--- INFORMATION SUPPLIED ---
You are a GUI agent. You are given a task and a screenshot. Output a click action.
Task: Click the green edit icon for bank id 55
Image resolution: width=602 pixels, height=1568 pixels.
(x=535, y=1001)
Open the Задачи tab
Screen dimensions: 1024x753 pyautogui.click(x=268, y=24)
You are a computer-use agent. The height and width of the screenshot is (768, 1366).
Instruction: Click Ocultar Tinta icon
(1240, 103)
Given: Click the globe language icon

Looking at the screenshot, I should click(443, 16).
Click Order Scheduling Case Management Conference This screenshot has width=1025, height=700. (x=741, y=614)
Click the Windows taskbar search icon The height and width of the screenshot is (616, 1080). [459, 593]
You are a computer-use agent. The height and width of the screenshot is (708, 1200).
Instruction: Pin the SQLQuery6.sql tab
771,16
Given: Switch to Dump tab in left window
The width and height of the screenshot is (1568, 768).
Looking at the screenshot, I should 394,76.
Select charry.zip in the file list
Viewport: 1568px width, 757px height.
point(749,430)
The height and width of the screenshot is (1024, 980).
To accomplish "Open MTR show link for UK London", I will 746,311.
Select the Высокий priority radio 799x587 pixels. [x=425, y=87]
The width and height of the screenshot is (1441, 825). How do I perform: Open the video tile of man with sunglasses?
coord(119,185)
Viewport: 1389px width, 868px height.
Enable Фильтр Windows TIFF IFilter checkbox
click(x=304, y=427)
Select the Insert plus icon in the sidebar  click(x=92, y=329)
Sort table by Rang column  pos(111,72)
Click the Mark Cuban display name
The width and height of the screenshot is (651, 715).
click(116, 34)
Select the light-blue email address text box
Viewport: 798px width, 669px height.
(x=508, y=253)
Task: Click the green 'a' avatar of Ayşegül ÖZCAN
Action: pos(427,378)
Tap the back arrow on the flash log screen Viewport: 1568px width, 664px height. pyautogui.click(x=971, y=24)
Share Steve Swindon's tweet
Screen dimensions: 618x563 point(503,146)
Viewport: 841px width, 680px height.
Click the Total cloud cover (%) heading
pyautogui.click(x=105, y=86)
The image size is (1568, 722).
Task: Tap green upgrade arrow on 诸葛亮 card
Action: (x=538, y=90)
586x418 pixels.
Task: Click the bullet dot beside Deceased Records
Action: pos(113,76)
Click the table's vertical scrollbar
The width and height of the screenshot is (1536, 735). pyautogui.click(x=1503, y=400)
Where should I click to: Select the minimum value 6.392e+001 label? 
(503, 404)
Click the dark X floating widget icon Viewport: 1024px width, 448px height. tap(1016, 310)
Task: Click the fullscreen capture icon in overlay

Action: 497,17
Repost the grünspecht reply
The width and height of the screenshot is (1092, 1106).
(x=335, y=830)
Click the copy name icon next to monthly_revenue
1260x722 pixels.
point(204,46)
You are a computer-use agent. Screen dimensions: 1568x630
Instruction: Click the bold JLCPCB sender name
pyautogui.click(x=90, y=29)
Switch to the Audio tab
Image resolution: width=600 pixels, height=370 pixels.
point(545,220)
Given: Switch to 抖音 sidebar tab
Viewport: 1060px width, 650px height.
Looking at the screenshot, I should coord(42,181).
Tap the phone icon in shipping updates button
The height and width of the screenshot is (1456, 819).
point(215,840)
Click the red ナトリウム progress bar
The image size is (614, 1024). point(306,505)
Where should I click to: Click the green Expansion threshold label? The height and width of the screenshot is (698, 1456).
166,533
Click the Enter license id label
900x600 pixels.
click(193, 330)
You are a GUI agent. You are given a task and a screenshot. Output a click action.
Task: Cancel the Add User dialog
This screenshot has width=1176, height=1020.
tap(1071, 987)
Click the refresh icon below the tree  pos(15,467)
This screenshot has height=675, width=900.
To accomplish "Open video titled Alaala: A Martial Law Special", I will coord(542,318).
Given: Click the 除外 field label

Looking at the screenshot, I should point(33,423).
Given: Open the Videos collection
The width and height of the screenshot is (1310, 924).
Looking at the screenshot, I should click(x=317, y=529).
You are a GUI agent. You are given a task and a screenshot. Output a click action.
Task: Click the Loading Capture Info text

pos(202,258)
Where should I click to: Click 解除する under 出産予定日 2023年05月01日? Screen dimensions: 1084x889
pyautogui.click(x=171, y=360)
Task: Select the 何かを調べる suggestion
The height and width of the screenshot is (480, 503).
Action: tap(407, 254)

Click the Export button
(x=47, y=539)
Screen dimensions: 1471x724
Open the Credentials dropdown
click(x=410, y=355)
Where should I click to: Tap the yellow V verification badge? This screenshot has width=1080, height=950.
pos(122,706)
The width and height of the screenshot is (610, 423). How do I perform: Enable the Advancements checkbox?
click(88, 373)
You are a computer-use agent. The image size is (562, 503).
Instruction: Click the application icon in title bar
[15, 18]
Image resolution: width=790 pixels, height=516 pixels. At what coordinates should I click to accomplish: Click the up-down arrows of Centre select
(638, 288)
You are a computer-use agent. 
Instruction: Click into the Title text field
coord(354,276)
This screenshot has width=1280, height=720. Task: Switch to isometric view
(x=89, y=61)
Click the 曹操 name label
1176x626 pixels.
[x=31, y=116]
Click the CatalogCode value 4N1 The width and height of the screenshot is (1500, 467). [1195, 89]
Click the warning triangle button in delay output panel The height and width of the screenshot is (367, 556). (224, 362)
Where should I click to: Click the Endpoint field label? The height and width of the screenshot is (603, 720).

--- WHAT THE EXERCISE ASKS ---
Lines from the one holding "Click the CatalogCode" through the end of the material above should be output exactly, and all others skipped.

--- RESPONSE TO THE TASK ---
Click the CatalogCode value 4N1 The width and height of the screenshot is (1500, 467). [1195, 89]
Click the warning triangle button in delay output panel The height and width of the screenshot is (367, 556). (224, 362)
Where should I click to: Click the Endpoint field label? The height and width of the screenshot is (603, 720).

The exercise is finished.